Monday, December 11, 2023

 I Can Be Such a Card
Most of my friends know that I have become the repository and caretaker for many of my family’s postcards. They have been gathered by family members over the past several generations. I have postcards from my great-grandparents and grandparents who have saved them and passed them on to my parents. I have also inherited postcards from my wife Cindy Morrison Beck’s family. A lot of them were sent to Cindy or our kids Amanda Beck Yoder, Andrew Beck, and Anna Beck Prinkey over the years that their Grandmother Retha Johnson Morrison travelled with friends all over the United States and Canada. A few of the cards I own were either gathered by me, for me, or sent to me from friends when they were visiting other countries on mission trips or while vacationing. There are some that I purchased while I was in the United States Navy or while traveling on vacation with my family or friends. How many do I have? I’ve never counted them, but I have two boot boxes filled with cards. I have to be honest, several of the saved items are not postcards, but photographs of the local area that were made into calendar tops.

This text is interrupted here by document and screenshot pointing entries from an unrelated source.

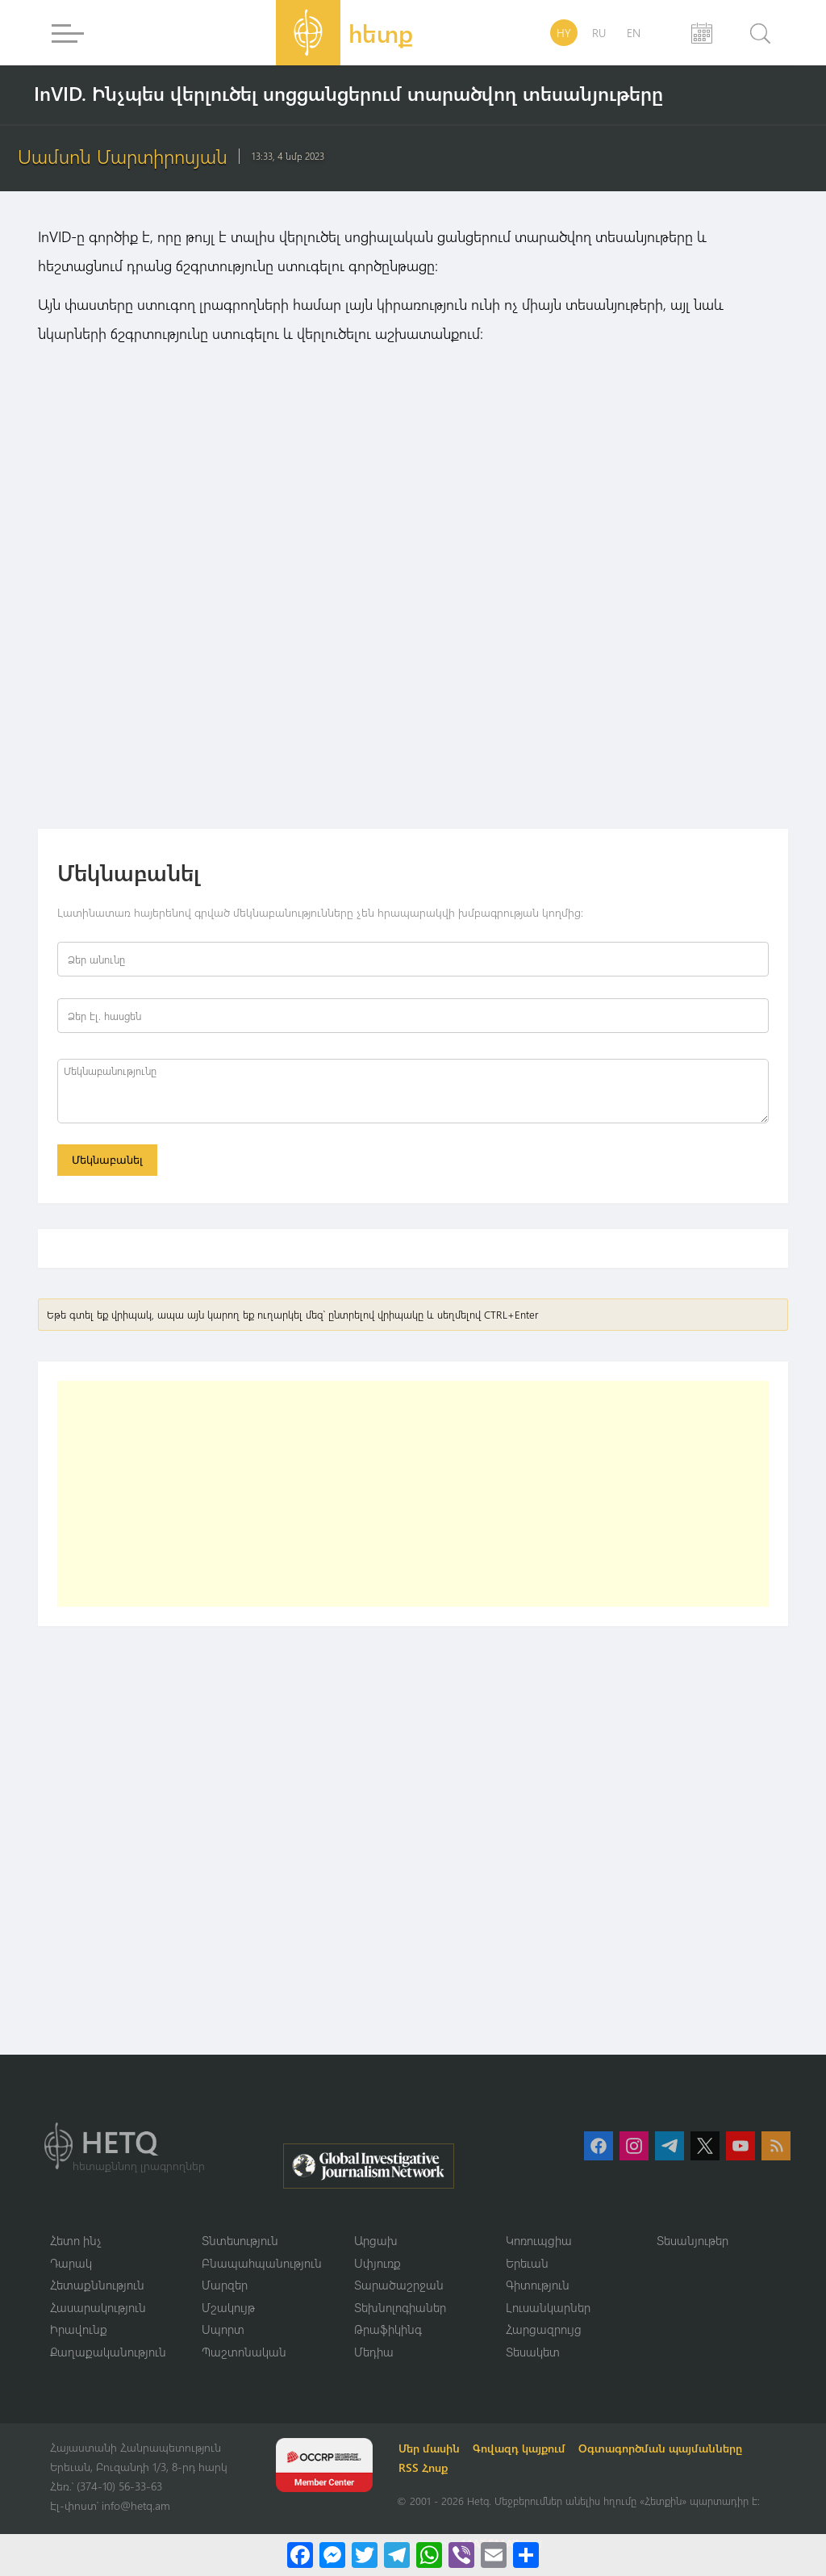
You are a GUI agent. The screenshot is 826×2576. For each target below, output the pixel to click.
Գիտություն (537, 2285)
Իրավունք (78, 2329)
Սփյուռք (377, 2263)
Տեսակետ (533, 2352)
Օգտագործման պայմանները (660, 2448)
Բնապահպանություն (262, 2263)
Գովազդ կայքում (519, 2448)
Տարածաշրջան (399, 2285)
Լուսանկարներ (548, 2307)
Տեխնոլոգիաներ (400, 2307)
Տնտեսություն (240, 2240)
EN (633, 32)
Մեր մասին (429, 2448)
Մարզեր (225, 2285)
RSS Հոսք (423, 2467)
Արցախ (376, 2240)
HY (564, 32)
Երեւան (527, 2263)
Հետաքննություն (97, 2285)
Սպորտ (223, 2329)
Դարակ (71, 2263)
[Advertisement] (413, 1494)
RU (599, 32)
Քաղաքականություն (108, 2352)
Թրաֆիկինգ (388, 2329)
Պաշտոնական (244, 2352)
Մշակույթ (228, 2307)
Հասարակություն (98, 2307)
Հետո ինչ (76, 2240)
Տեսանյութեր (692, 2240)
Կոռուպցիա (539, 2240)
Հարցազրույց (544, 2329)
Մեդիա (374, 2352)
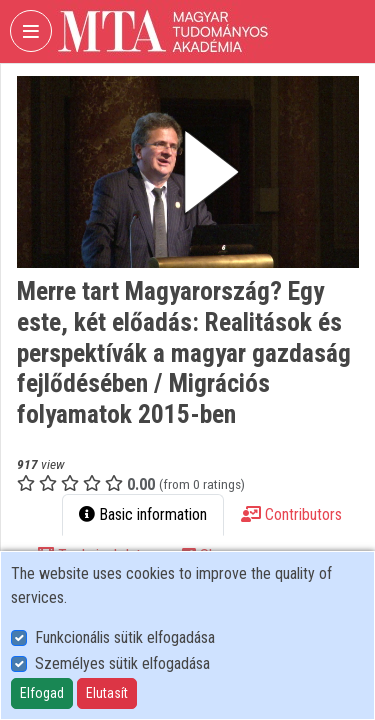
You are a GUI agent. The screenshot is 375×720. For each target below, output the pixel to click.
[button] (188, 172)
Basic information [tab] (143, 514)
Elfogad (42, 693)
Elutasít (107, 693)
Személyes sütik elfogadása (122, 663)
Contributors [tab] (291, 514)
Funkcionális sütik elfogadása (125, 637)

What sent me down this trail of thought was finding several past Christmas cards, thank you cards, and birthday cards. I’ve decided not to keep them. My office/computer room is already cluttered enough. Just to show you that I am ecologically conscious, I don’t plan on tossing them into the garbage to be burned or to fill a garbage disposal site I am passing them on to a friend. She will recycle them. She uses the photographs on the front of old cards, crop them, and then she will glue them to cardstock making a new Christmas card, thank you card, birthday card, special occasion card, or a card with a blank interior so a person can write their own greeting message.
To extend the “I can be such a card” theme, I often would tell a story or joke while I was working at Frick Hospital in Mt Pleasant, Pennsylvania. I hope it made the work day pass much more quickly for my workmates. Even today while shopping I will tease another shopper or cashier just to make them smile. My motto is, if I don’t make someone smile, I might as well stay home. No one likes dealing with a grumpy old man. Unlike a physician that I used to work with, Dr. Vandyk, when someone would wish him a Merry Christmas, he would mutter the Scrooge-like saying, “Bah Humbug!”